Return every line of the entries below unchanged, but leave out the pictures.

>> start Supplied information

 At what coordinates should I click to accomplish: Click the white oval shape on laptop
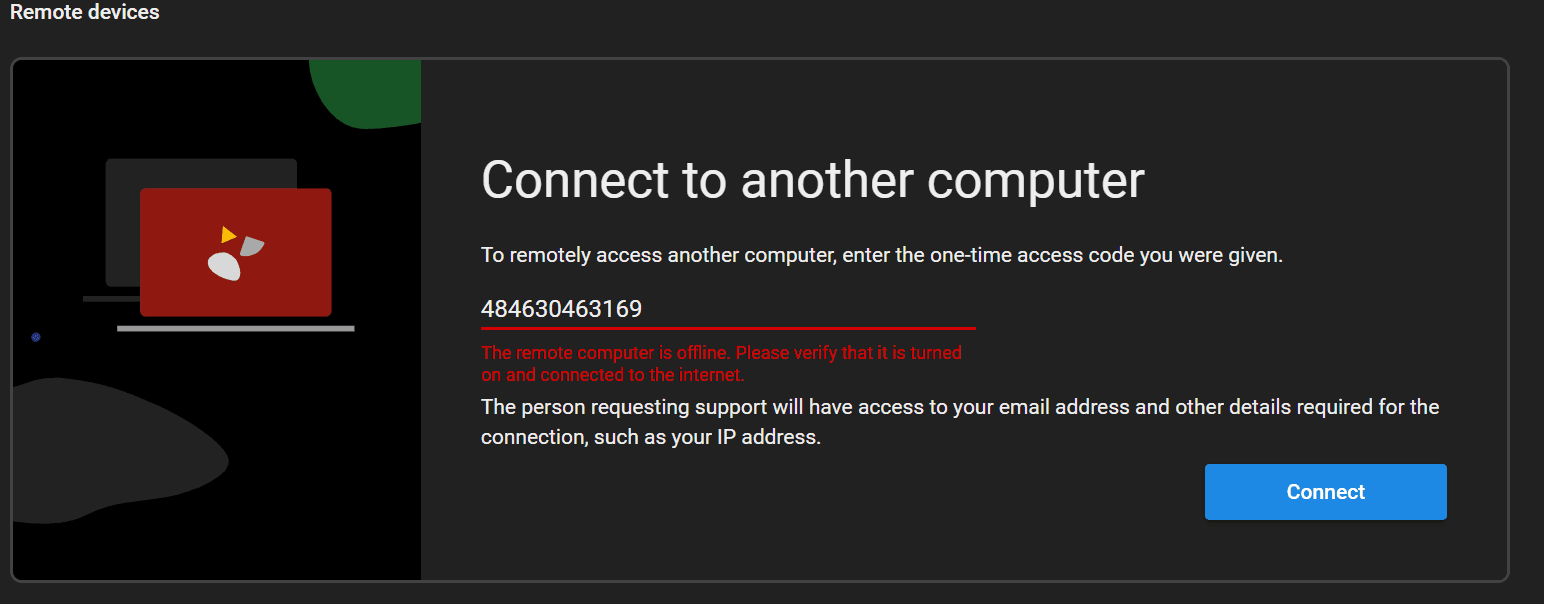click(x=224, y=266)
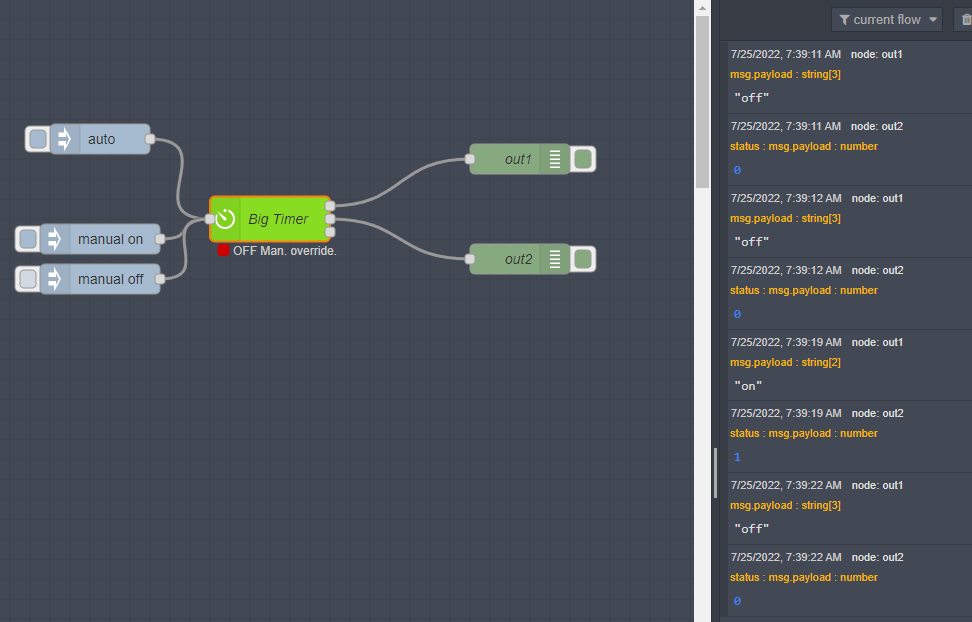This screenshot has height=622, width=972.
Task: Select the Big Timer node label
Action: pyautogui.click(x=278, y=219)
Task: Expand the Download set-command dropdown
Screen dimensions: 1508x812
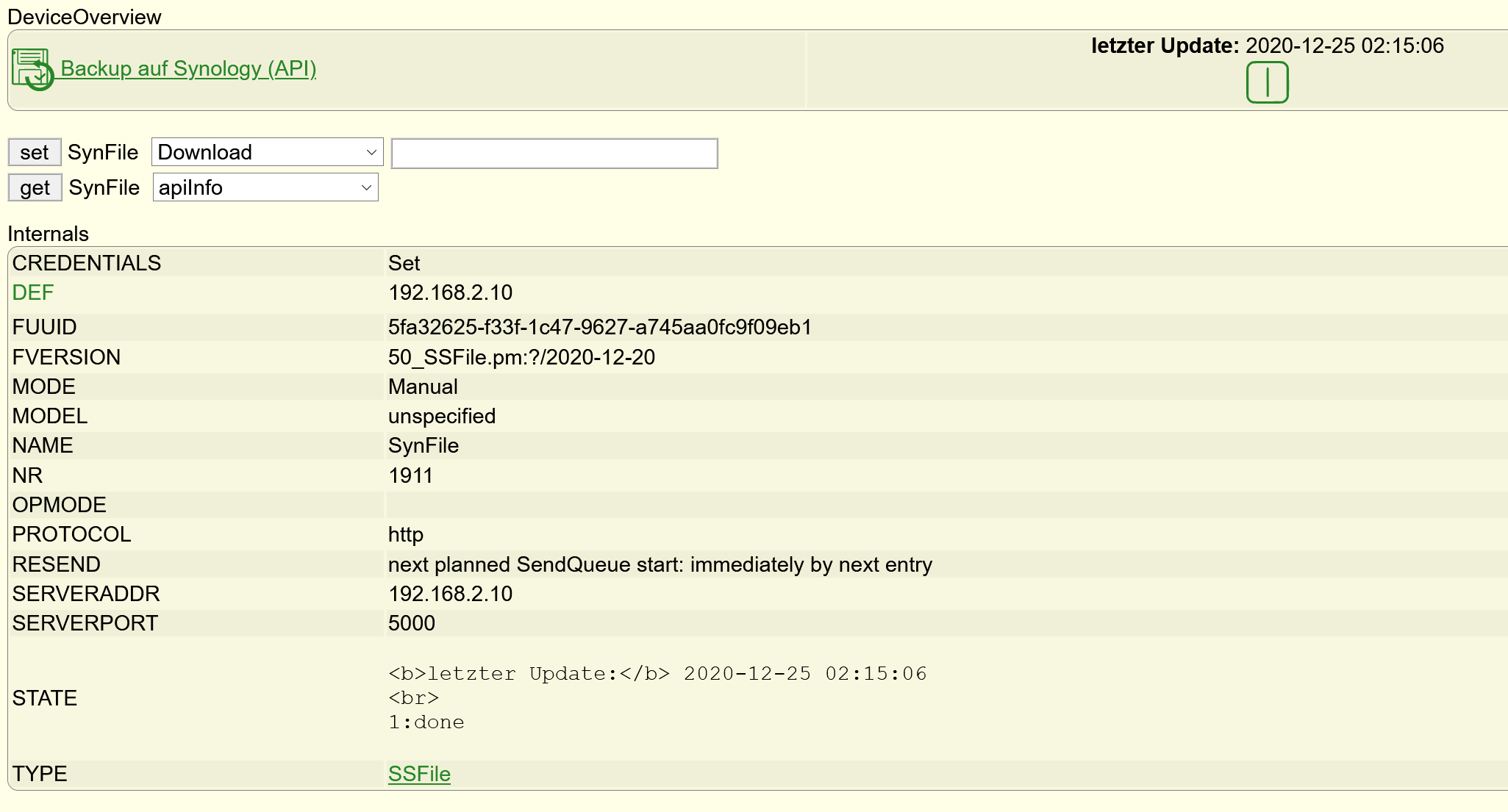Action: [268, 152]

>> end Supplied information

Task output:
 At what coordinates should I click to accomplish: Click the white oval shape on laptop
click(x=224, y=266)
This screenshot has height=622, width=972.
Task: Select the Big Timer node label
Action: pyautogui.click(x=278, y=219)
Task: Expand the Download set-command dropdown
Screen dimensions: 1508x812
Action: [268, 152]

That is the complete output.